+++ MATERIAL FOR THE TASK
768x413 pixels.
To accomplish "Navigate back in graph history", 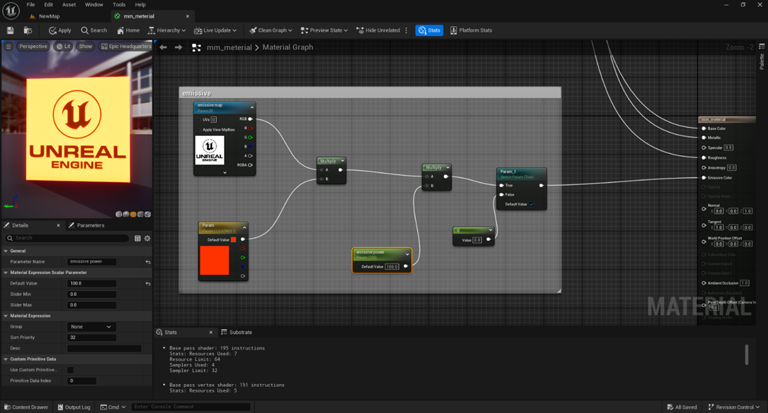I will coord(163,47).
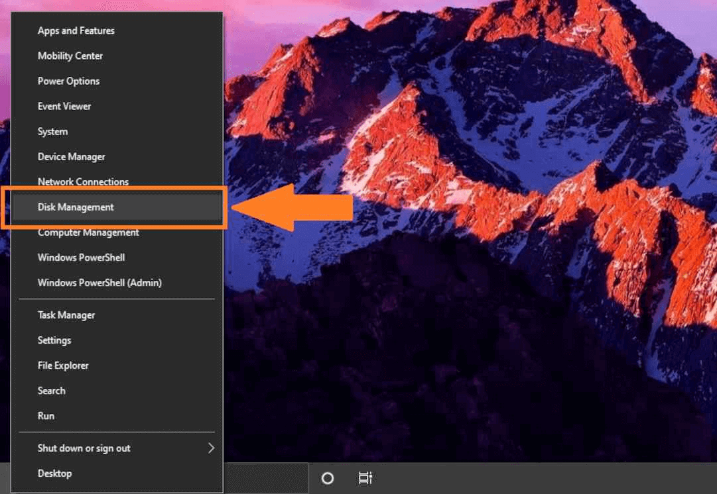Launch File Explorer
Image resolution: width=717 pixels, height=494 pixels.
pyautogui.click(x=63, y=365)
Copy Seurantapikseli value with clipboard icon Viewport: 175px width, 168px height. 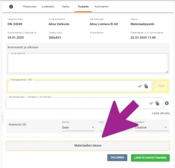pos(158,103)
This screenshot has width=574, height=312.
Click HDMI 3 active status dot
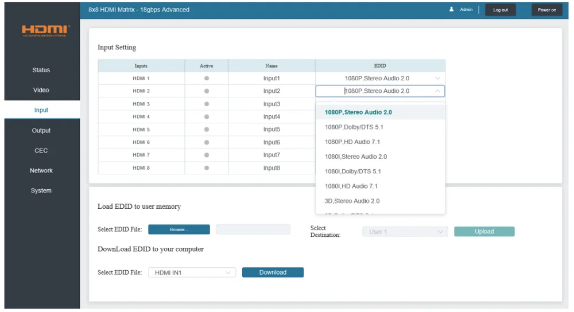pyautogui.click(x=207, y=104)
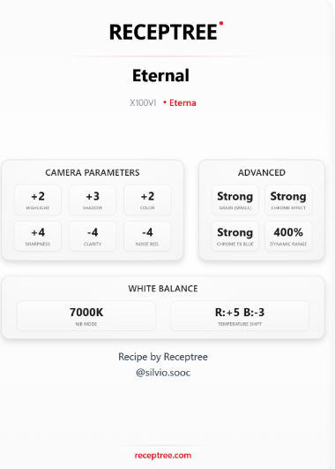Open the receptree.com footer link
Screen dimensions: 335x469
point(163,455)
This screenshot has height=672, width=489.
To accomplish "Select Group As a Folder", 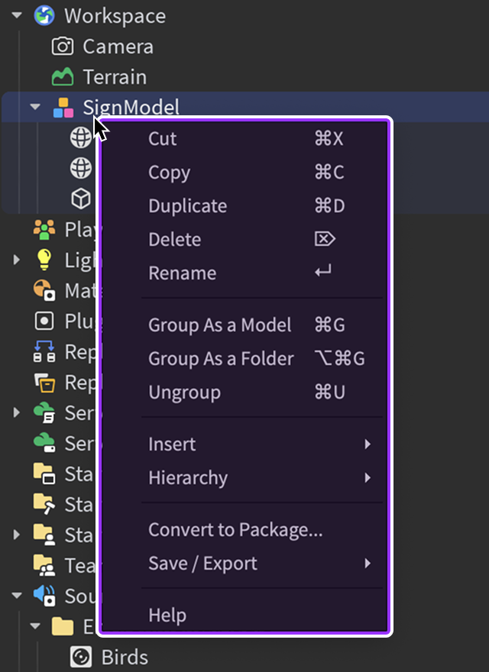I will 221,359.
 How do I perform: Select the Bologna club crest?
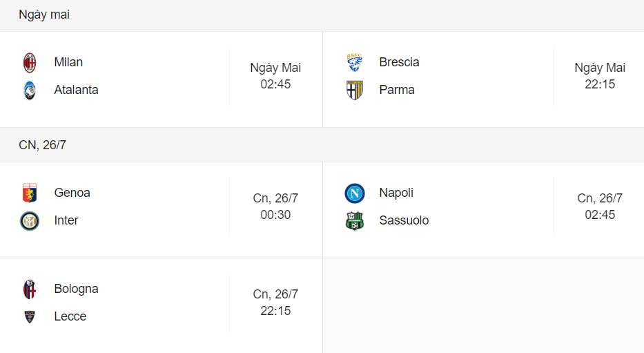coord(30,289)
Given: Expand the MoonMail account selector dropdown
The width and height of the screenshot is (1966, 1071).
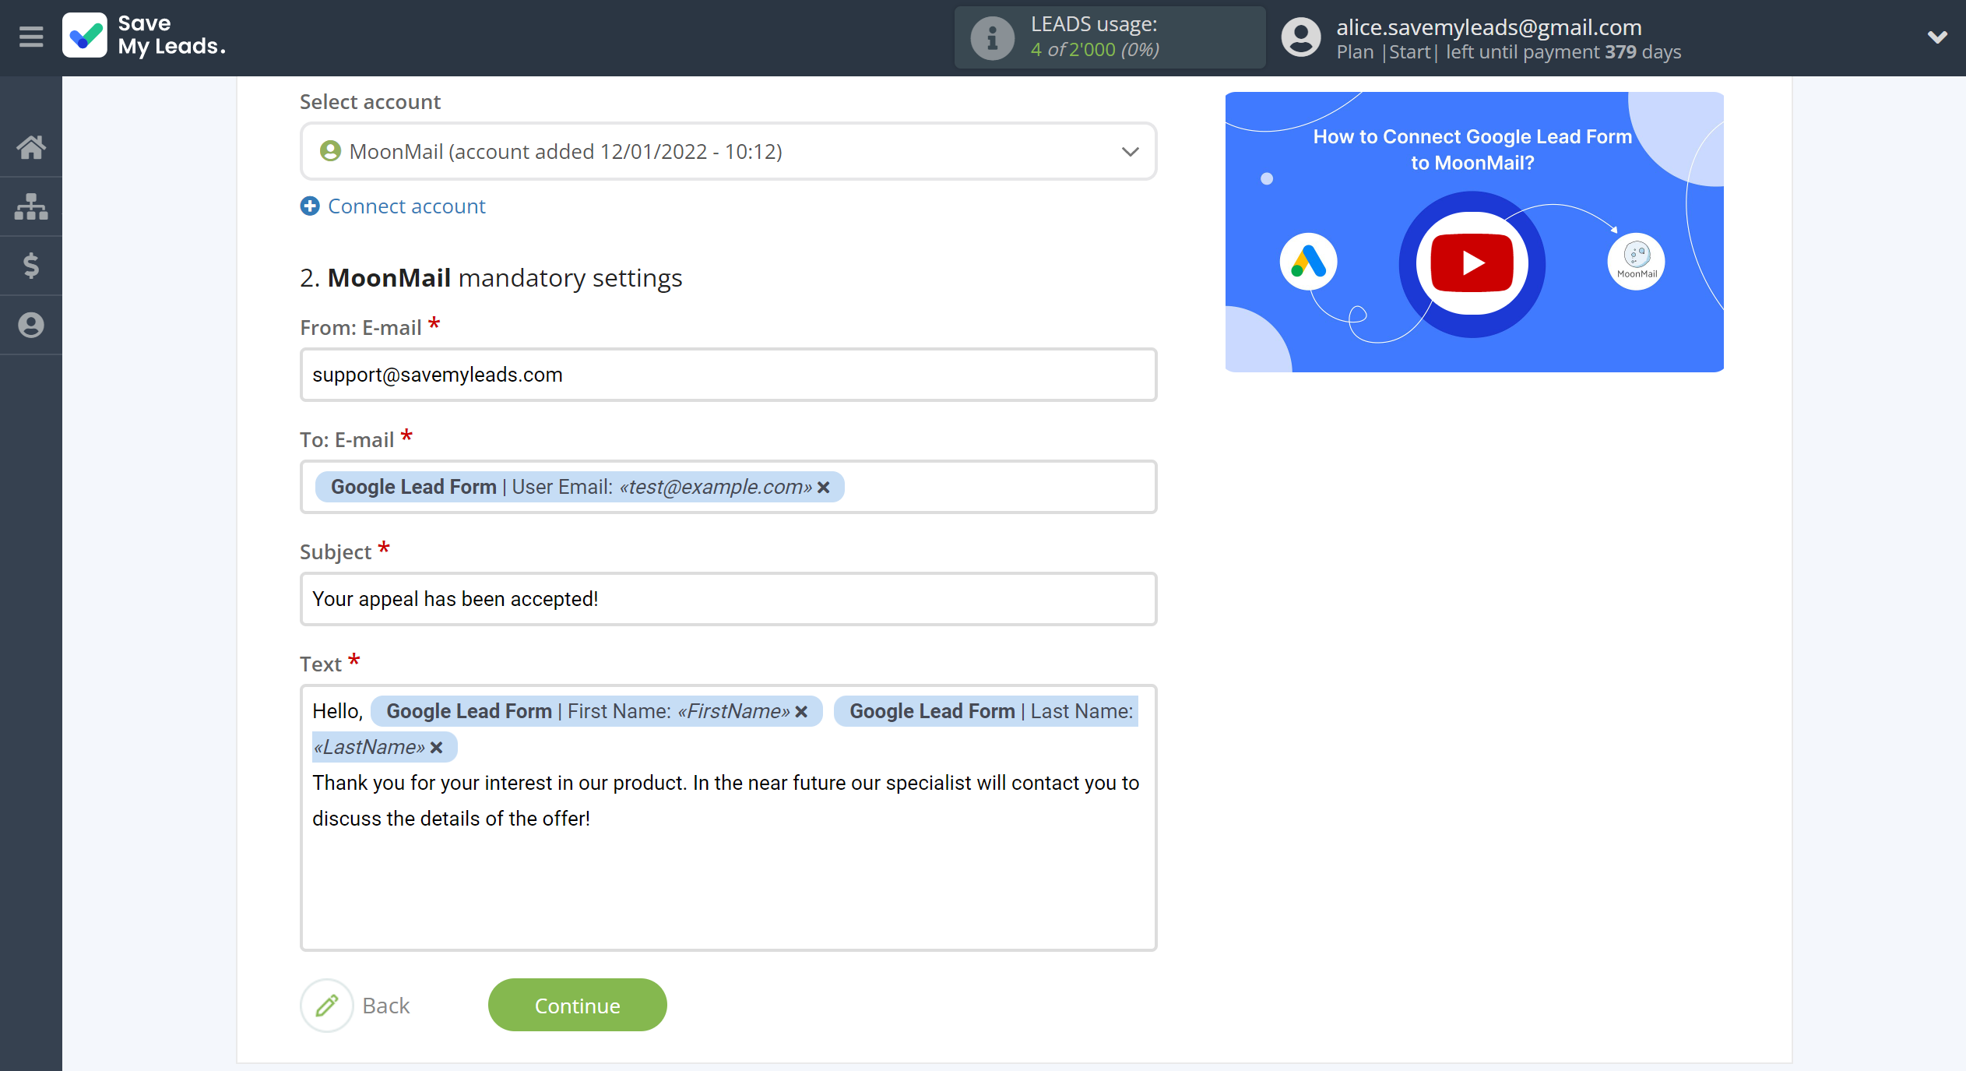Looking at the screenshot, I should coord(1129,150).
++++++
ABOUT THIS TASK:
Please print the span that begins at the line holding "The width and" and ends at the last line of the data, both ends included, with no pictures.

RESPONSE BELOW:
The width and height of the screenshot is (1966, 1071).
Looking at the screenshot, I should coord(1129,150).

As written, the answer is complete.